» Task instructions: Go through the listing below and gather every line with the word "Artemest".

---

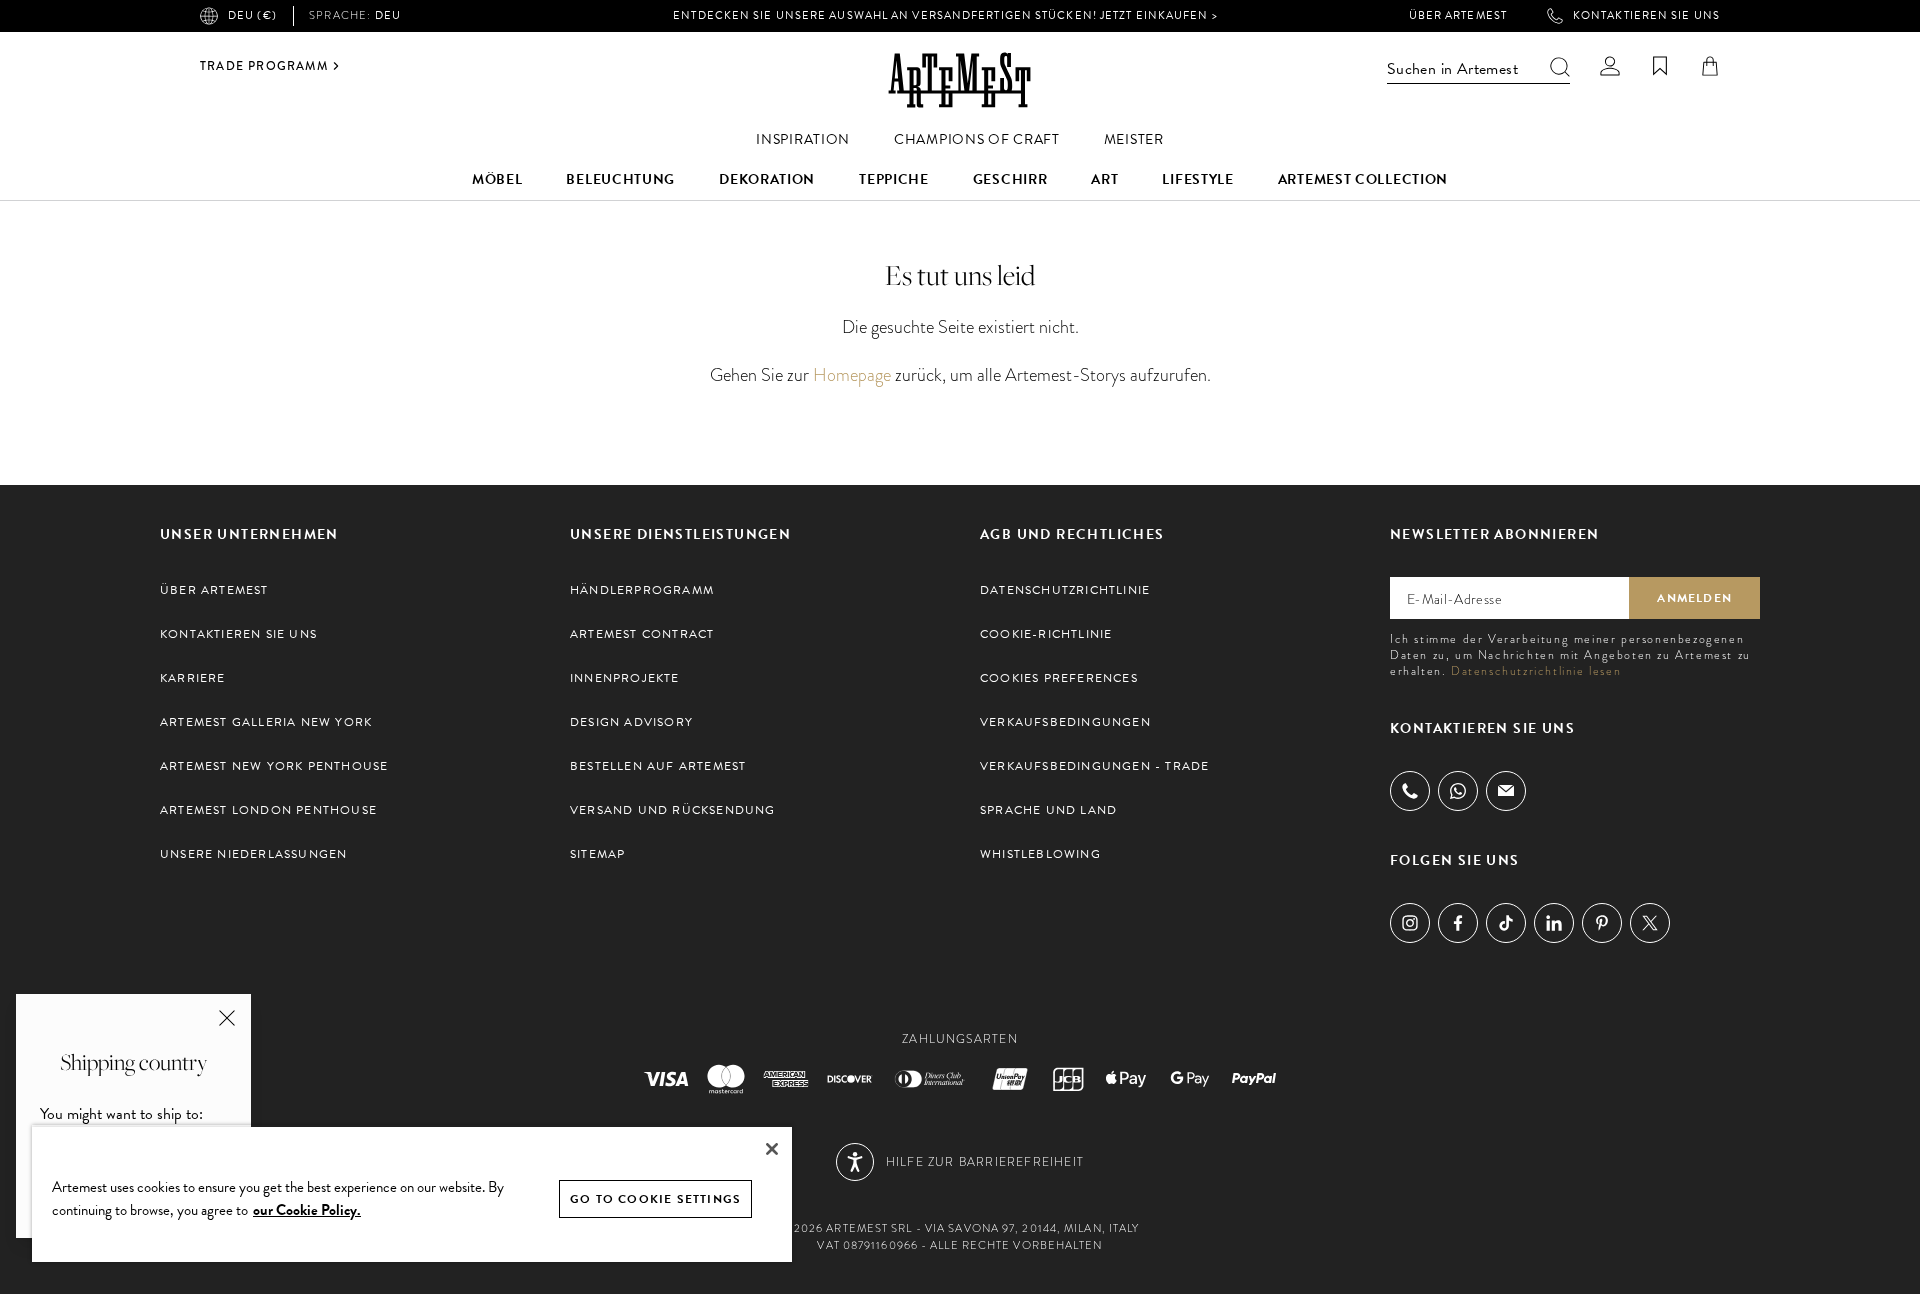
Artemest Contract (642, 634)
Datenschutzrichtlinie (1065, 590)
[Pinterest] (1602, 923)
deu (355, 16)
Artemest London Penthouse (268, 810)
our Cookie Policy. (307, 1210)
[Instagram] (1410, 923)
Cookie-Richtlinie (1046, 634)
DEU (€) (252, 15)
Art (1104, 179)
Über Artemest (1458, 16)
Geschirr (1010, 179)
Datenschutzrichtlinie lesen (1536, 671)
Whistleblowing (1040, 854)
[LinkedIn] (1554, 923)
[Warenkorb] (1710, 66)
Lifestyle (1197, 179)
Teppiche (894, 179)
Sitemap (597, 854)
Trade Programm (264, 66)
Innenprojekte (625, 678)
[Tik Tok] (1506, 923)
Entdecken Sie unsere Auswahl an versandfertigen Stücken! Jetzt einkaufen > (945, 15)
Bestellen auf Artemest (658, 766)
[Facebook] (1458, 923)
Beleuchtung (620, 179)
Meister (1134, 139)
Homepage (852, 374)
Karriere (193, 678)
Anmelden (1694, 598)
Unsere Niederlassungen (253, 854)
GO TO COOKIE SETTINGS (655, 1199)
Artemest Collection (1363, 179)
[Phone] (1410, 791)
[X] (1650, 923)
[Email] (1506, 790)
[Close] (772, 1149)
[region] (412, 1193)
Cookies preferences (1059, 678)
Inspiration (803, 139)
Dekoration (767, 179)
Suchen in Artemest (1452, 69)
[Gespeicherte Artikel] (1660, 66)
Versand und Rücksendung (673, 810)
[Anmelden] (1610, 66)
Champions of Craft (977, 139)
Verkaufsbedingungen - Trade (1094, 766)
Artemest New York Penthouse (274, 766)
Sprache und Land (1048, 810)
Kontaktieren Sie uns (1646, 16)
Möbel (497, 179)
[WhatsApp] (1458, 791)
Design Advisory (631, 722)
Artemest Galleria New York (266, 722)
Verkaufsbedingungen (1065, 722)
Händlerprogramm (642, 590)
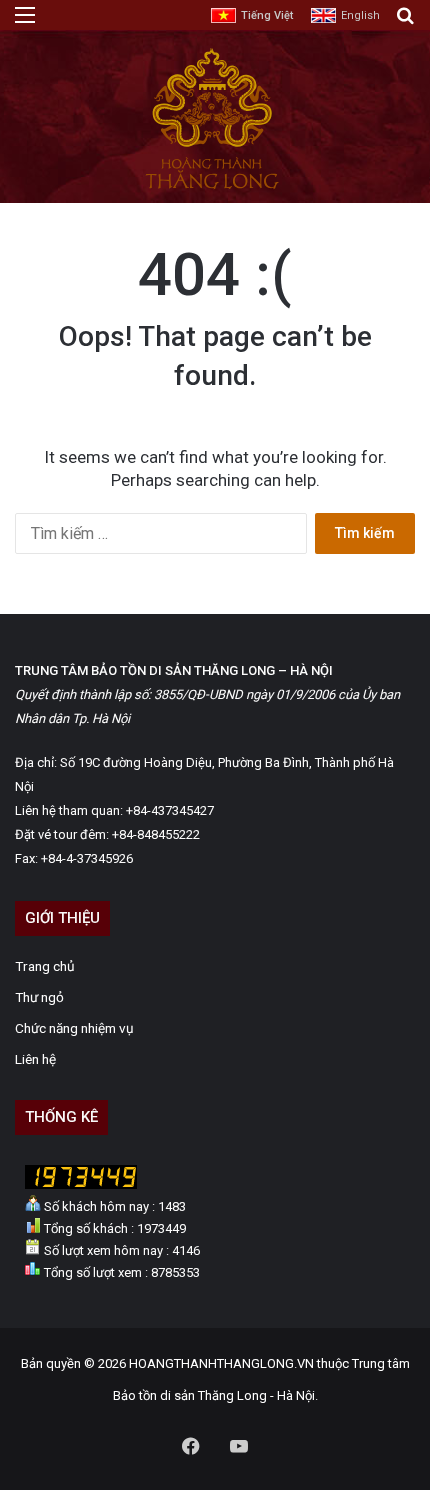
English (360, 15)
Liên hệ (35, 1059)
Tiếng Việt (267, 15)
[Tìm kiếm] (405, 22)
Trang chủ (45, 966)
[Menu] (25, 22)
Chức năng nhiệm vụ (74, 1028)
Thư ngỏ (39, 997)
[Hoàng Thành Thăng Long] (211, 188)
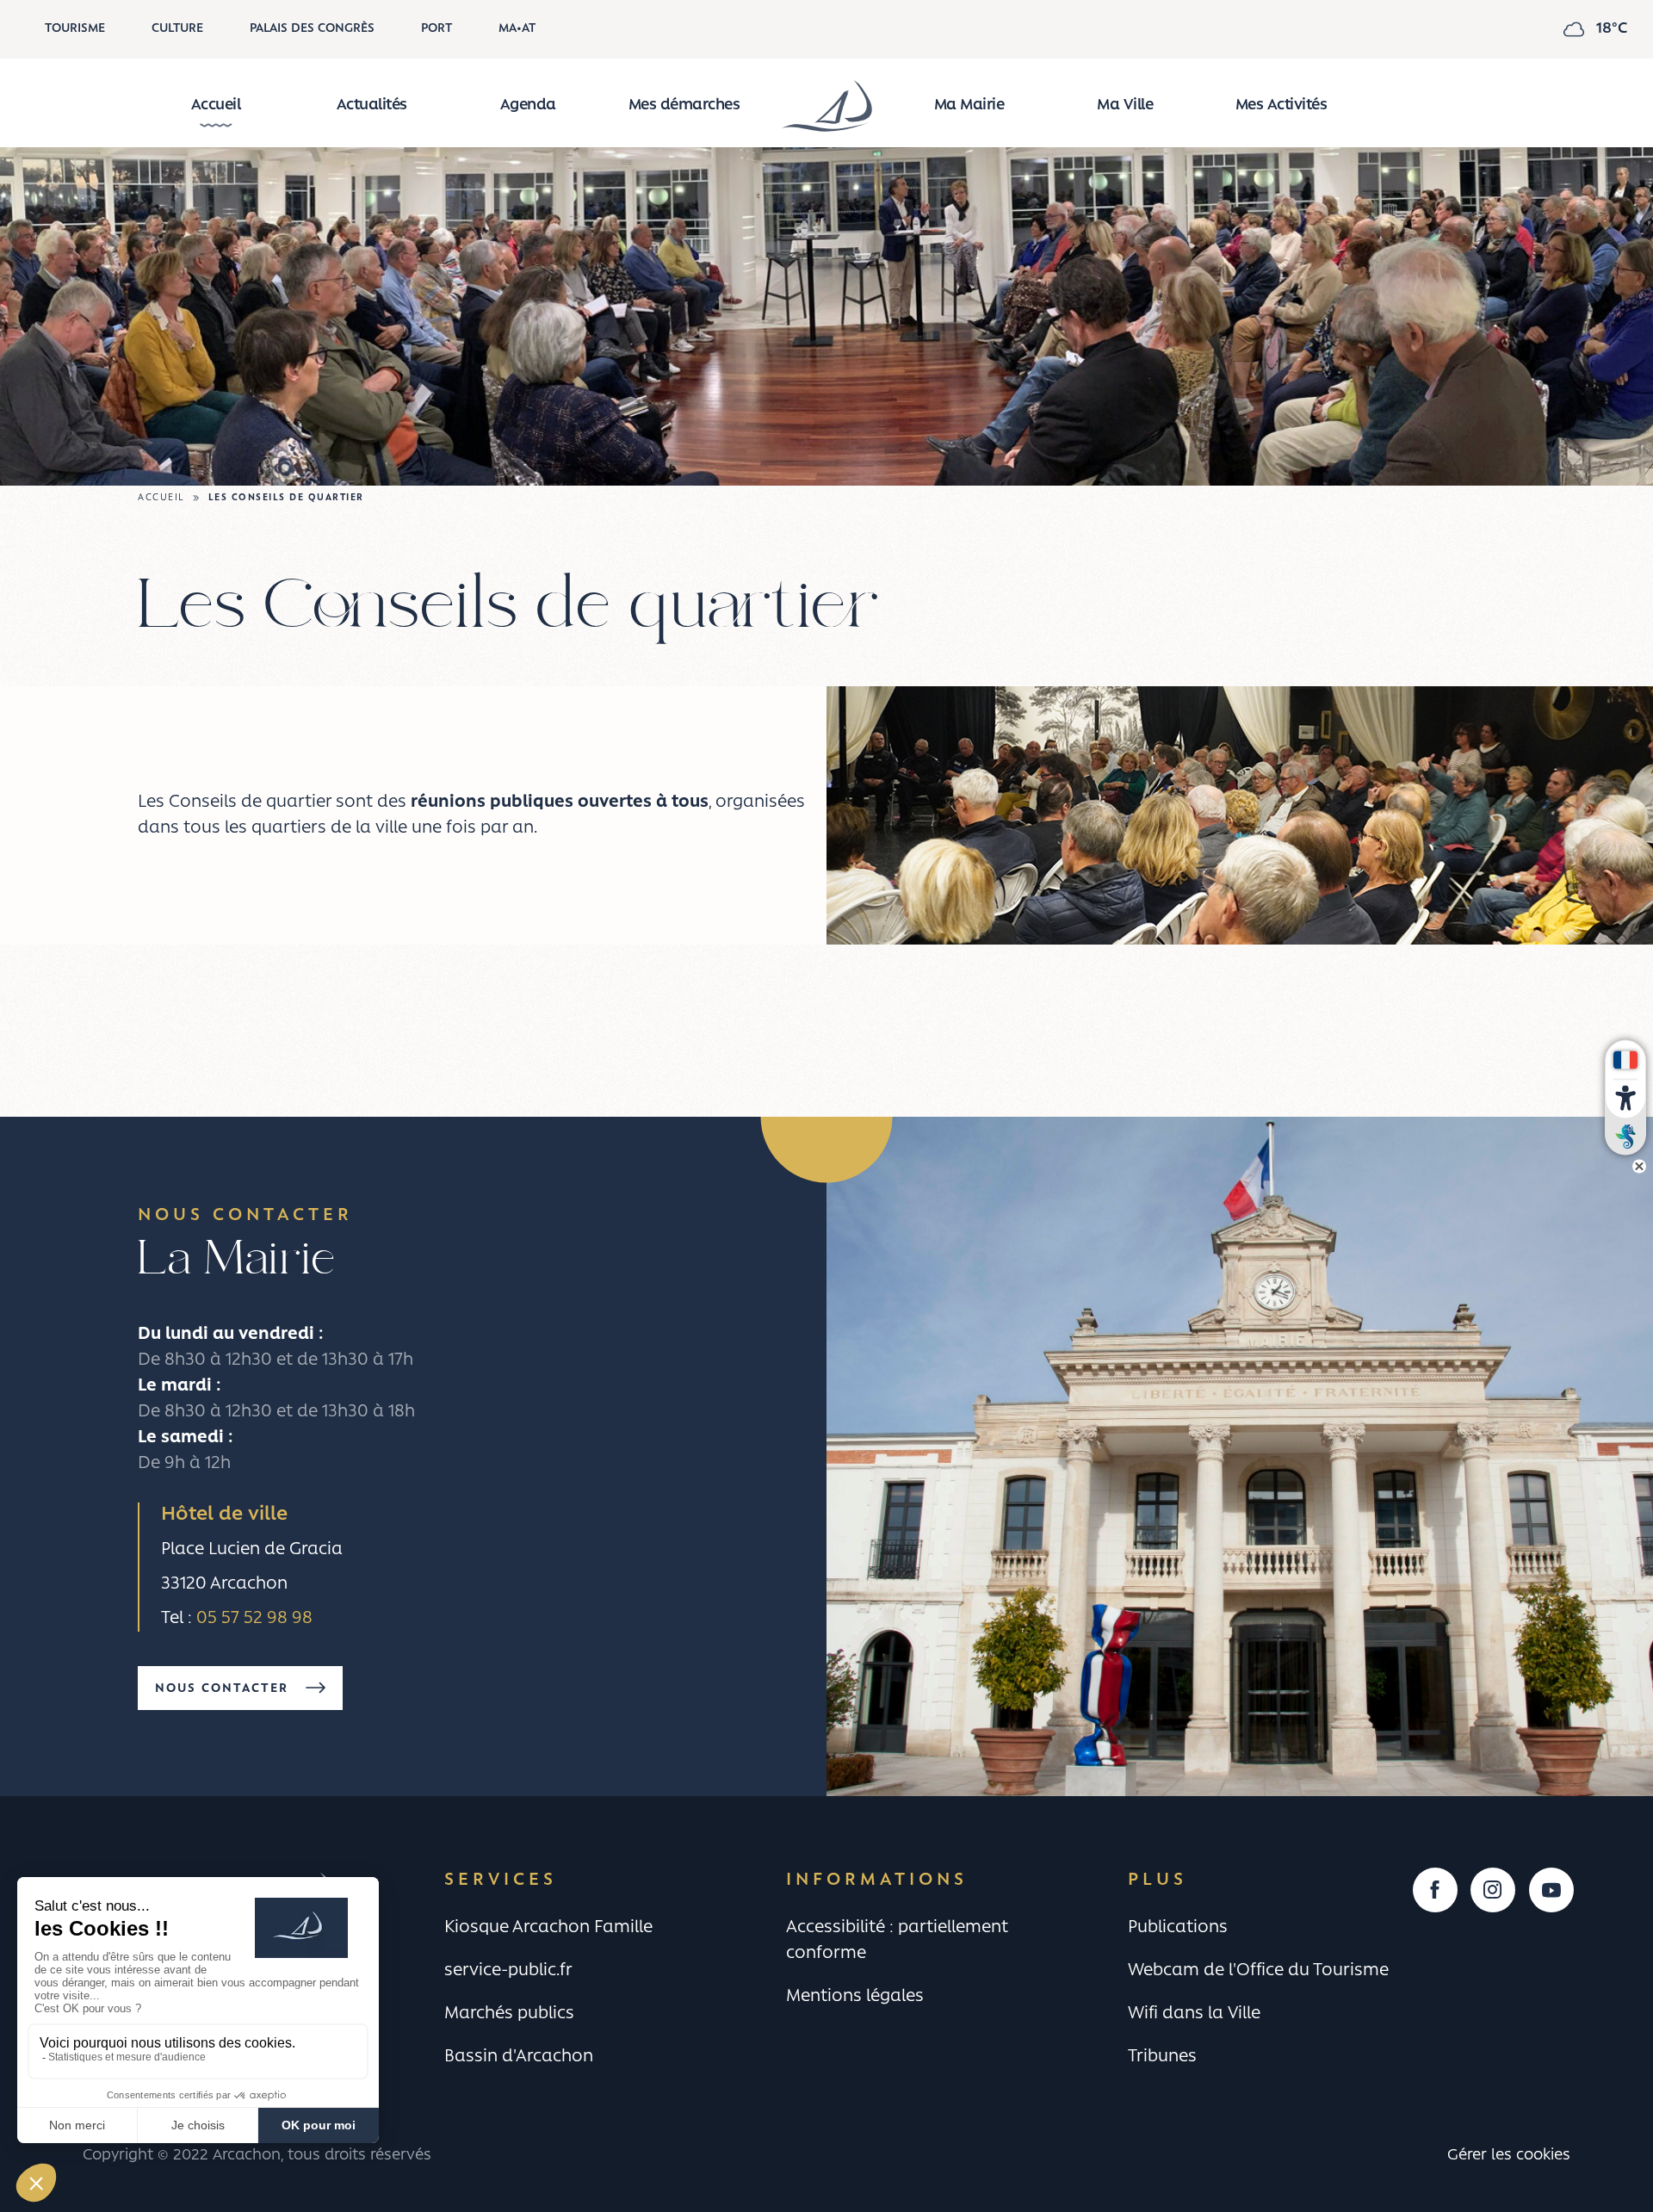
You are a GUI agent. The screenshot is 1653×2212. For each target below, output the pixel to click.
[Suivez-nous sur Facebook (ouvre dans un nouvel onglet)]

---

» Response for this exercise:
Artemest Contract (642, 634)
Artemest London Penthouse (268, 810)
Über Artemest (1458, 16)
Bestellen auf Artemest (658, 766)
Artemest Collection (1363, 179)
Suchen in Artemest (1452, 69)
Artemest New York Penthouse (274, 766)
Artemest Galleria New York (266, 722)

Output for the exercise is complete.